Taiwan Post-Cinematic Affect:
Postcolonial Visibilities in Digital Neoliberalism
Situated in media and postcolonial studies, as well as philosophy of the arts, this project aims to explore how Taiwan’s media productions express the structure of feeling, as Steven Shaviro describes it, “post-cinematic affect,” in an East-Asian context. Post-cinema marks the shift of the cultural dominant: from cinema to television to digital media. According to Shaviro, digital technologies, alongside the neoliberal economy, express the contemporary lived experience; he maps this through post-cinematic works mainly from North America and Western Europe, reflecting a shared neoliberal world: hypermediacy, timeless time, and space of flows. Can this mediation of the world really represent all societies within the neoliberal economic system in the 21st century?
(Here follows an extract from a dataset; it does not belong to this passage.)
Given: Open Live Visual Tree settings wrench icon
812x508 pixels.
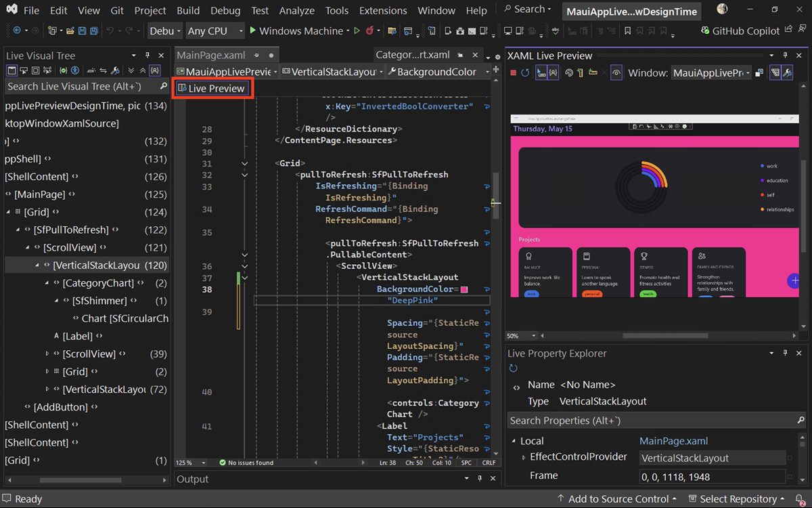Looking at the screenshot, I should pyautogui.click(x=116, y=70).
From a postcolonial perspective, such a Western-centric form of visibility is, in fact, a space of confinement, constituted by an excluded outside (Chow). Therefore, this research focuses on Taiwan. Rather than a fixed idea of a nation, I depict Taiwan as such a symbol of the excluded outside and a symptom of entangling temporalities, divergent historicisms, cultural hybridity, and fluid identities. Through media representation, the divergence and convergence of this imaginative community become visible and legible. It is no coincidence that modern colonialism in Taiwan began in parallel with the public appearance of cinema in Paris (1895). Thereafter, cinema accompanies Taiwan’s history and memory through Japanese colonialism, Chinese nationalist autocracy, and American-led neoliberalism up to the present day. This research will, on the one hand, explore how this excluded outside begins to express itself in turn; on the other hand, engage with the transformative potential of the ongoing encounters between the West and the rest of the world in the post-cinematic entanglement of time, image, and affect.